#### Written exercise 1
In the executive compensation excerpt, what minimum base salary does the April 1992 agreement with Carol A. Bartz provide?
#### Written exercise 2
Pick up the executive compensation excerpt after its final sentence and keep writing in the same style.

#### Excerpt provided
|---|
Deductibility of Executive Compensation
Beginning in 1994, the Internal Revenue Code of 1986, as amended limited
the federal income tax deductibility of compensation paid to our chief
executive and to each of the other four most highly compensated executive
officers. For this purpose, compensation can include, in addition to cash
compensation, the difference between the exercise price of stock options and
the value of the underlying stock on the date of exercise. We may deduct
compensation with respect to any of these individuals only to the extent that
during any fiscal year such compensation does not exceed $1.0 million or meets
certain other conditions enabling it to be characterized as performance-based.
Considering our current compensation plans and policy, Autodesk and the
Compensation Committee believe that, for the near future, there is little risk
that we will lose any significant tax deduction relating to executive
compensation. If the deductibility of executive compensation becomes a
significant issue, our compensation plans and policy will be modified to
maximize deductibility if Autodesk and the Compensation Committee determine
that such action is in the best interests of Autodesk.
COMPENSATION COMMITTEE OF THE BOARD
OF DIRECTORS
Crawford W. Beveridge, Chairman
Paul S. Otellini
Mark A. Bertelsen
11
Compensation Committee Interlocks and Insider Participation
No member of the Compensation Committee was or is an officer or employee of
Autodesk or any of its subsidiaries. No interlocking relationship exists
between any member of our Compensation Committee and the compensation
committee of any other company, nor has any such interlocking relationship
existed in the past.
Employment Contracts and Certain Transactions
In April 1992, Autodesk entered into an agreement with Carol A. Bartz which
provides for a minimum base salary of $400,000, incentive bonus of up to
eighty percent of base salary, a one-time employment bonus of $250,000 (to
compensate for a foregone bonus) and the grant of options to purchase
2,000,000 shares (as adjusted to reflect the October 1994 two-for-one stock
split) of common stock vesting over five years of employment. The agreement
provides for a severance payment equal to two years' base salary and incentive
compensation in the event Ms. Bartz's employment is terminated without cause
within two years after commencement of employment or one year after a change
of control of Autodesk not approved by the Board of Directors or two years'
base compensation in the event Ms. Bartz's employment is terminated without
cause under any other circumstances.
In accordance with SEC Rule 10b5-1, Ms. Bartz established a written plan
which provides for the exercise of certain options of the Company's common
stock and the automatic sale of the underlying shares of common stock in
accordance with specific guidelines.
|---|
#### Data segment
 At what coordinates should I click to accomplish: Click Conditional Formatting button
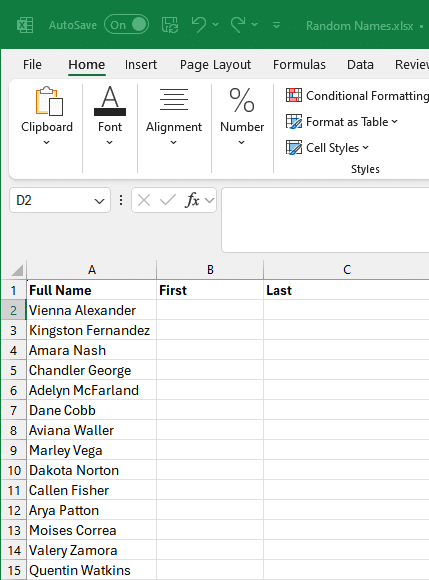357,96
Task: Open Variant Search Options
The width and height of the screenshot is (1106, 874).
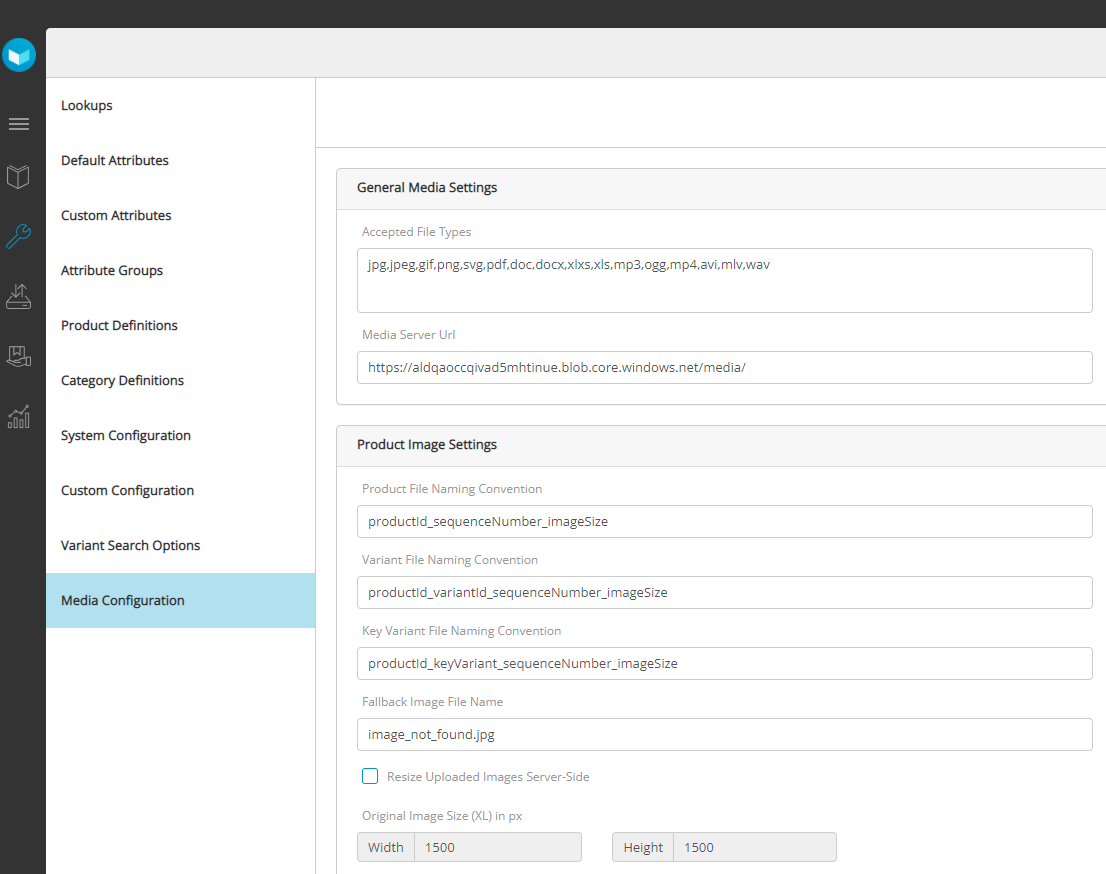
|---|
#### Task answer 1
$400,000

#### Task answer 2
Compliance with Section 16(a) of the Securities Exchange Act of 1934--
Beneficial Ownership Reporting Compliance
Section 16(a) of the Securities Exchange Act of 1934 requires the Company's
directors and executive officers, and persons who own more than ten percent of
a registered class of the Company's equity securities, to file reports of
ownership on Form 3 and changes in ownership on Form 4 or 5 with the SEC and
the National Association of Securities Dealers. Such officers, directors and
ten percent stockholders are also required by SEC rules to furnish the Company
with copies of all Section 16(a) forms that they file.
To our knowledge, which is based solely on our review of copies of such
reports received by us or written representations from certain reporting
persons during fiscal 2001, all reporting persons complied with all applicable
filing requirements, except that Mr. Astroth's Form 4 reflecting the sale of
780 shares of common stock acquired under Autodesk's Employee Stock Purchase
Plan was filed late.
12
Autodesk Stock Price Performance
The following graph shows a five-year comparison of cumulative total return
(equal to dividends plus stock appreciation) for our common stock, the
Standard & Poor's 500 Stock Index and the Chase Hambrecht & Quist Technology
Index. In past proxies, we included the performance of the Dow Jones Software
Index. During fiscal 2001, Dow Jones discontinued the Dow Jones Software
Index. Accordingly, we selected the Chase Hambrecht & Quist Technology Index
as the replacement.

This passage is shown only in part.